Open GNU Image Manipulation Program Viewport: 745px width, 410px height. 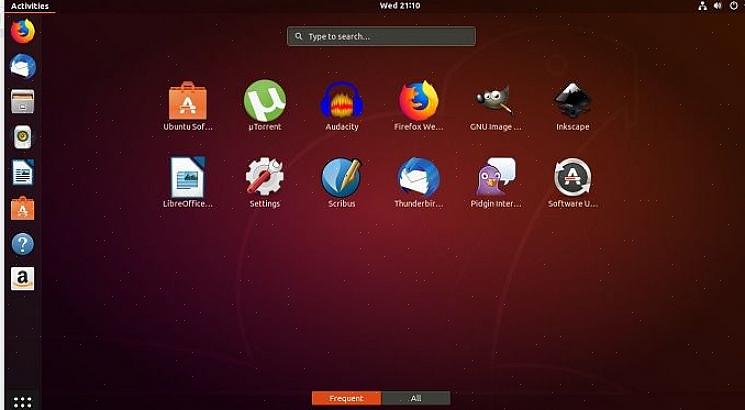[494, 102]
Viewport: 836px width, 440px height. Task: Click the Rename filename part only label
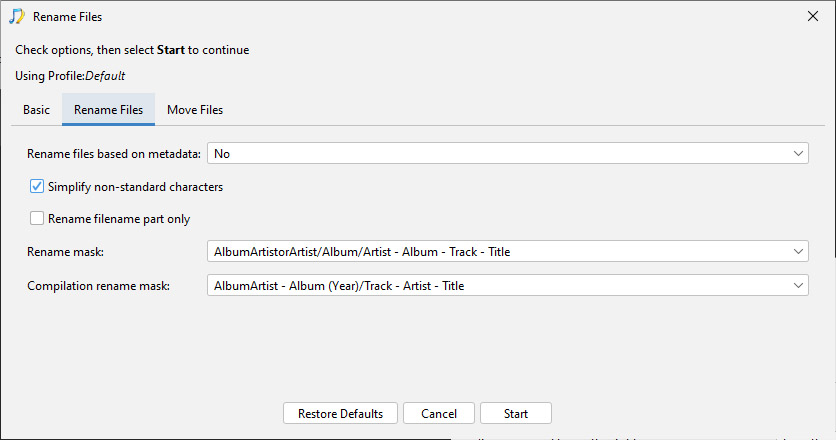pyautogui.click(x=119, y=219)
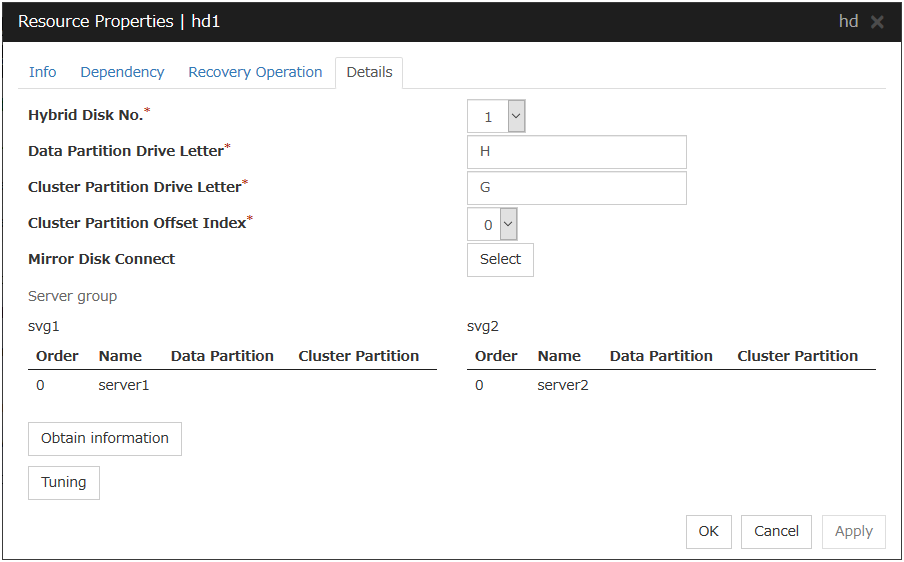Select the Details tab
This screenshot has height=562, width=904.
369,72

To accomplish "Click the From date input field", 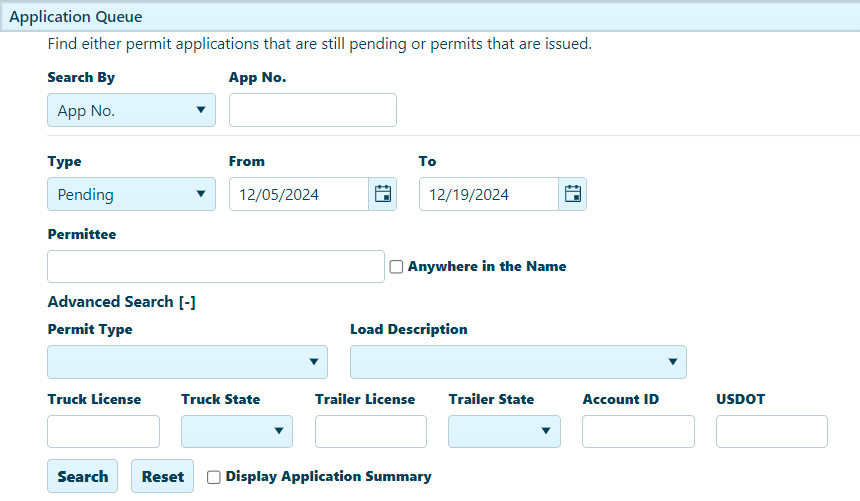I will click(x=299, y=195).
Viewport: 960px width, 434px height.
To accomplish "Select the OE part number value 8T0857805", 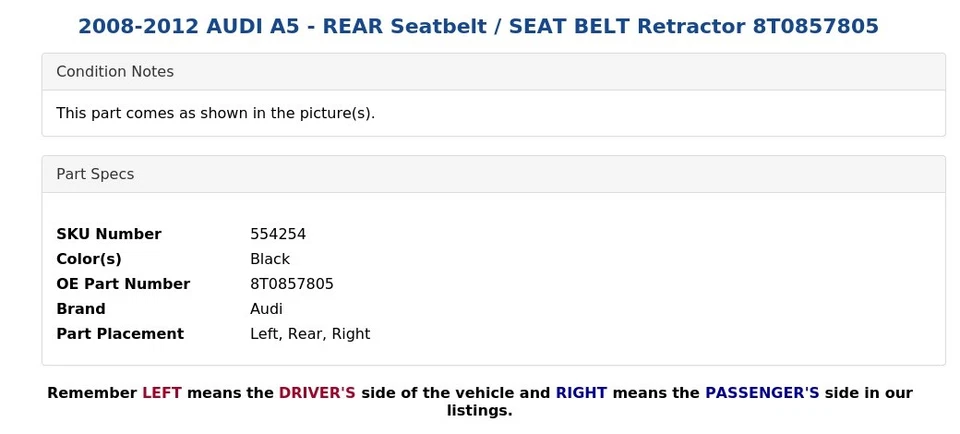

▬▬▬▬▬▬

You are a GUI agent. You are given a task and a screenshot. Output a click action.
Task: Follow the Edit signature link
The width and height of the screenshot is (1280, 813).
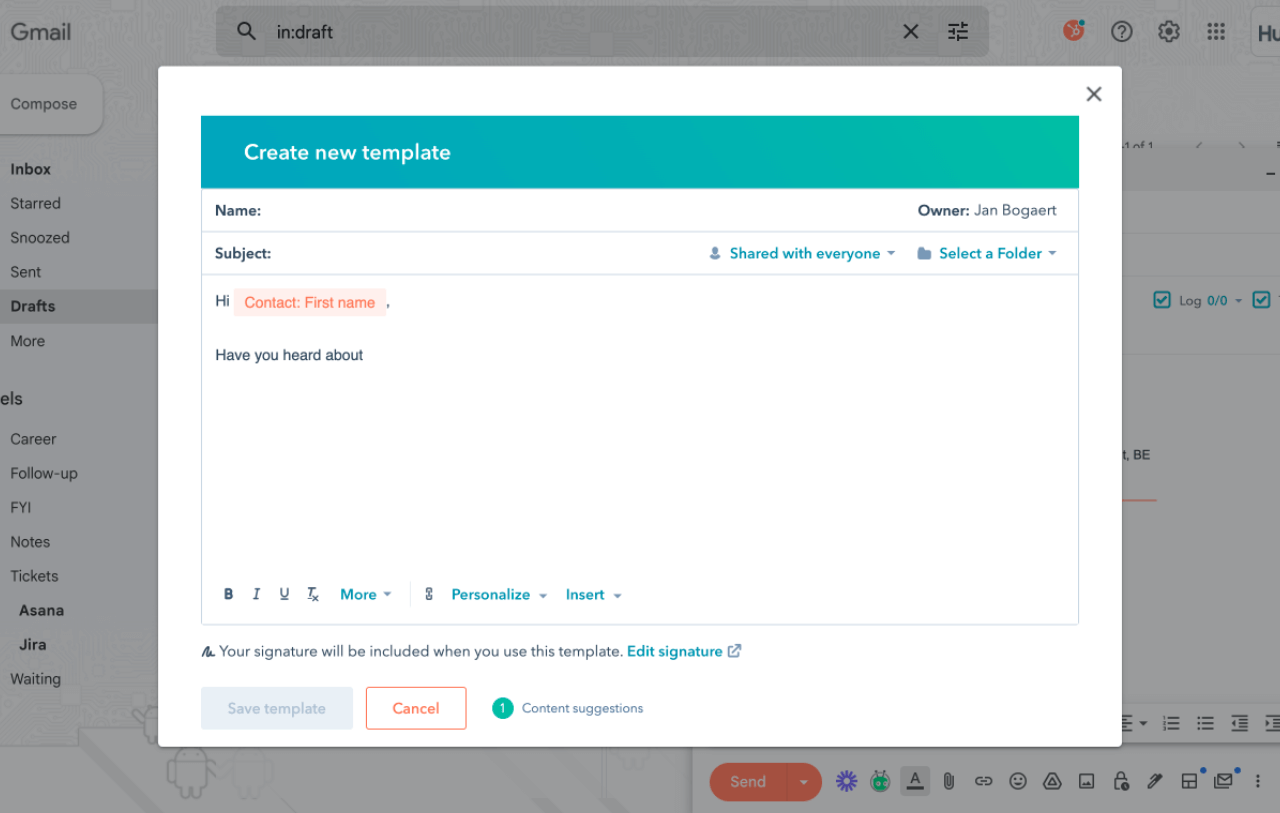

▬▬▬▬▬▬

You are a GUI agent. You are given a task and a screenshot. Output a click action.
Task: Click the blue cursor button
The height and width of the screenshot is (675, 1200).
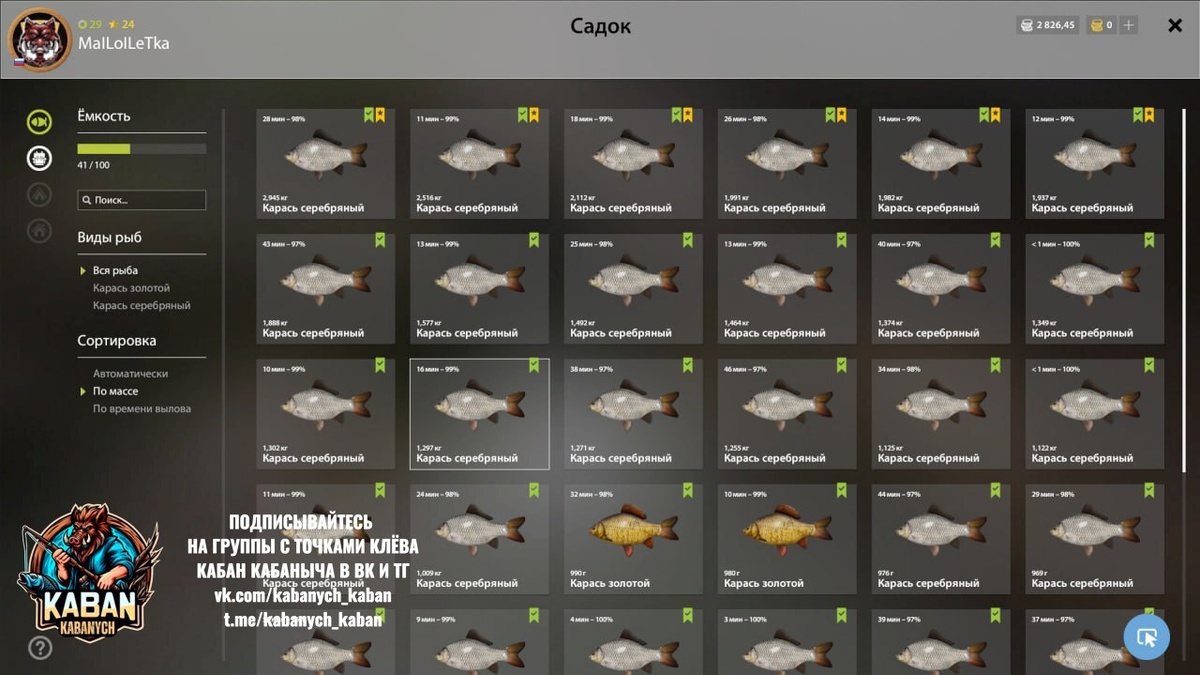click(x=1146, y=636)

▬▬▬▬▬▬

**YOUR INSTRUCTIONS**
Produce a word-for-word copy of everything above from the line holding "Task: Follow the Edit signature link" down to the line holding "The width and", with both of those lines kept.

**RESPONSE**
Task: Follow the Edit signature link
The width and height of the screenshot is (1280, 813).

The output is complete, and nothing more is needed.